Xabiro described this problem-solving process: "I removed the heat sink and actually the top AMD chipset is not touching the heat sink no matter what I do...I didn't have any GPU installed yet, but I just solved (the temperature problem) yesterday, with thermal paste combined with Thermal Grizzly (TG) KryoSheet, just because I didn't have TG Putty Pro. Now the maximum temperature is 65 °C—also on the bottom one was just changed to TG Kryonaut, and it is under 50 °C. Quite ironically, GIGABYTE recently engaged in some public mocking of a troubled ASUS motherboard feature.

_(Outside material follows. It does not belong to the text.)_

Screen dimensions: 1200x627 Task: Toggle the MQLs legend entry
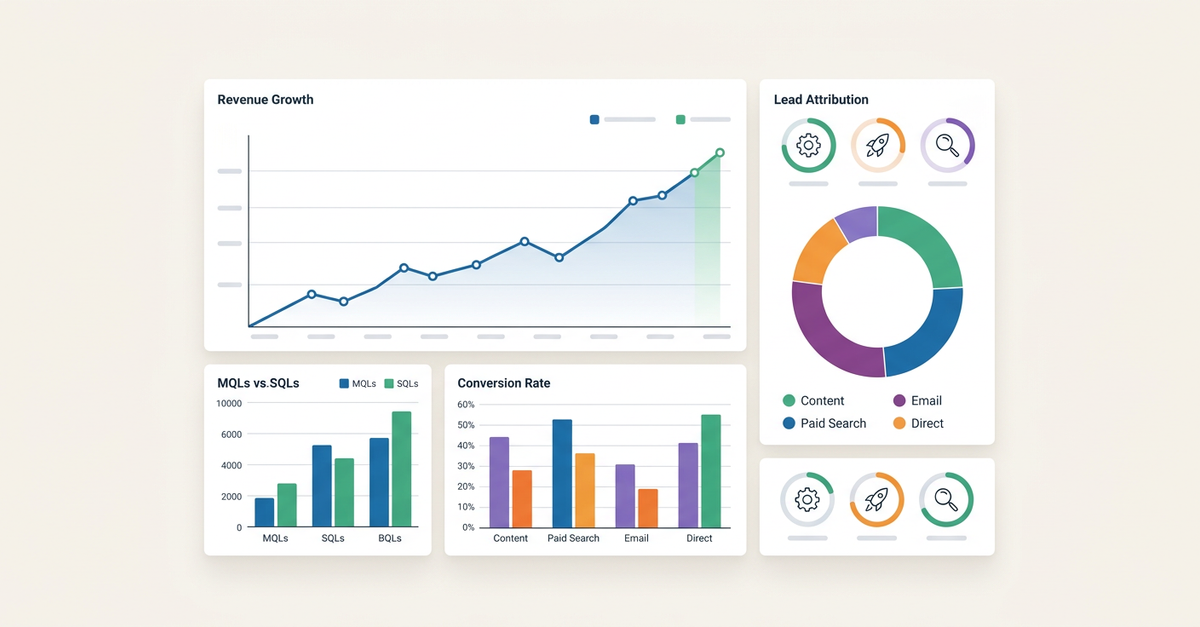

Xabiro suspected that the X870E AORUS XTREME AI TOP mainboard's EZ Latch Plus GPU quick release system is preventing good contact between surfaces. They observed that: "the plastic ornament which goes from the PCIe to the release button is too high and the top part of the heat sink stays on it, and just simply cannot touch the chipset die."
RyanOCallaghan01 posted in a new thread, and reported: "seeing high temperature readings on one of the chipsets. It is worth noting that I have got drives installed in the M2B_SB and M2D_SB M.2 slots, which share the same chipset according to the block diagram. Despite this, I still would not expect chipset temperatures to be quite this high (idle at the desktop), which makes me wonder whether this is normal or if it is a sign of a possible assembly issue. I am therefore hoping someone (from GIGABYTE) can give me some insight on this, preferably in the same situation where multiple drives are sharing the same chipset."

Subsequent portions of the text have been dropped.